Additionally, the life pattern called imagination urges us to consider the great creative and destructive forces, like fire, floods, volcanism, tornadoes and earthquakes, for example, as sentient as well. It also encourages us to ponder a mythic lens for these times, so that we may be guided by story, heartsickness, tenderness, discernment and intimacy more than by facts, anger, abstraction, unrooted theory and surety.
And so we believe:
That autonomy and sentiency are collaborative efforts, even if seen through our eyes as the essence of individual freedom. The mystery to life, that energy called by many names–we choose to use “Spirit”–is that life cannot sustain very long without community, without a network of connections, without symbiotic interdependency. So we like to think that Spirit asks all life to cooperate and reciprocate, meaning take only what is needed and give back to those from whom we’ve taken. Heeding this asking results in intact self-willed communities, called “wild” by the dominant society, and they operate as complex, multi-member sentient beings with a mind specific to the location who is their home, not so differently than as we “complex” animals do.
That learning to experience the world as walking among gods serves life better than trying to understand the intricacies of creation through life-harming technology.
That humans reach their greatest potential–meaning most integrated and useful to the rest of life–by living with, and knowing themselves to be, of a specific place–by being active, reciprocal members among millions of them in a certain community of life.
This membership within a specific community in a specific place leads humans to lifeways that uphold a kincentric reverence for the local world. In the absence of a culture to gift us this worldview and the skills that come with it, we’ve embraced animism as the foundation of re-becoming place-integrated.
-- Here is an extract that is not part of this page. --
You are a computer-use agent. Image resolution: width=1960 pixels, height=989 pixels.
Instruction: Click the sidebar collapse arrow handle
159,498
That being place-integrated determines our beliefs about kinship and sanctity. As animals, our most durable devotion is to those with whom we are intertwined–those with whom we have the most intimacy. So all life is sacred, and all life is kin, but those whom we love and interact with regularly are most sacred to us.
That the more time we spend with our kin of a certain place, the more we love them. The more we love them, the more we want to tend to their well-being, and the more beauty we experience with them. The more beauty we experience with them, the more we want to name them as honored kin in art and in stories, so we try to find words and create objects to match this beauty of relationship. The more they permeate our language and crafts, the more we hone our words and art to reflect this land-beauty-culture-kinship ethic.
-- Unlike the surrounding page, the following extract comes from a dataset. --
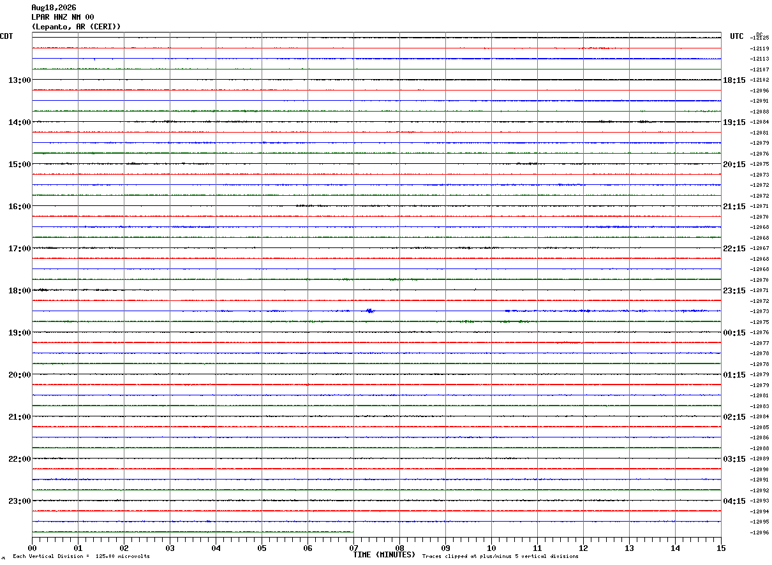This screenshot has height=565, width=772.
Task: Click the traces clipped footnote text
Action: point(500,556)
That to break the habits of being on the take–of our cultural poverty that demands relentless tumor-like growth–a never ending learning about belonging is required, and so a dedication to alertness, perseverance, honesty and curiosity. It requires transitioning our beliefs, our language, our lifeways. It requires us to become cræfters and homecomers, to live with a lot less stuff, to have all our needs met through nurturance of the place who is our home, which includes returning our unpoisoned bodies to the land. It requires we relearn what we mean by “rich.” As Martin Shaw asks, “Is it not time to start beholding and stop dictating?”
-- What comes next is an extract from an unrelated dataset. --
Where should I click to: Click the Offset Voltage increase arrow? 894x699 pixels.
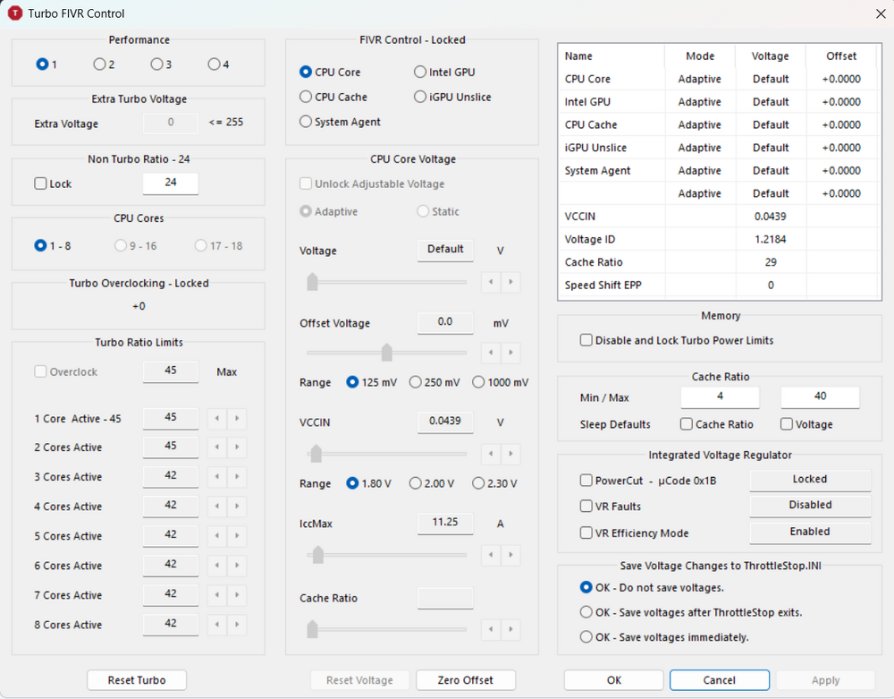point(510,352)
And we also understand that modern, civilized human societies have many layers of legal and moral structures that prevent such a homecoming, and that being uncomfortable or indifferent to most other life has been normalized as vastly far more common among us humans than this belief system we promote. Still, each individual may encounter Spirit-driven questions such as, “Who am I? What is real beauty? What compels my beliefs, my words, my choices, my doings? Do they serve beauty or not? Do they serve connection or alienation? Do they serve love or fear?” And so, we believe, if there is to be any hope rooted in human behavior, for stopping the mass extinction caused by our kind, it starts with asking those questions and making small changes within yourself. While this may not be possible for the most marginalized, we see nothing but positive from the rest of us becoming more caring and careful beings.